News and Insights

Texas Supreme Court Finds that Net Gain Does Not Include “Net Loss” for Franchise Tax

Tax Development Apr 21, 2016

On April 15, 2016, the Texas Supreme Court (“Supreme Court”) in Hallmark Marketing Company, LLC v. Glenn Hegar found that a business is not required to include a net loss in the calculation of its everywhere gross receipts (“everywhere receipts”) for franchise tax apportionment purposes. Tex. Tax Code Sec. 171.105 provides that a taxpayer must include in its calculation of everywhere receipts a net gain from a sale of its investments. The inclusion of a net gain increases the denominator used to apportion franchise tax, which may decrease a taxpayer’s apportionment percentage and its franchise tax liability.

When the Comptroller included Hallmark’s net loss in its everywhere receipts, the inclusion increased Hallmark’s Texas franchise tax liability. Hallmark argued that the law only requires the inclusion of a net gain, not a net loss and filed suit. The Thirteenth Court of Appeals ruled in favor of the Comptroller, concluding the agency’s administrative rule was entitled to deference because “net gain” is ambiguous.

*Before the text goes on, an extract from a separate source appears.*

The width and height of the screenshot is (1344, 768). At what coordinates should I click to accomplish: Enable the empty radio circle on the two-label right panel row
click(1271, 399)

The Supreme Court did not agree. In reversing the Thirteenth Court’s decision, the Supreme Court explained that it defers to an agency’s reasonable interpretation of the law when the statute is ambiguous. An agency’s opinion, however, cannot change the plain language of the statute.

In this case, the law provides that only the net gains are included in everywhere receipts, and “under no reading can ‘net gain’ include a net loss.” Further, the Comptroller’s rule, 34 TAC 3.591, which requires a taxpayer to include a net loss in everywhere receipts, is in conflict with the clear language of the law. Because the plain language of the law only provides for the inclusion of net gains from the sales of investments, Hallmark was not required to include its net loss in everywhere receipts.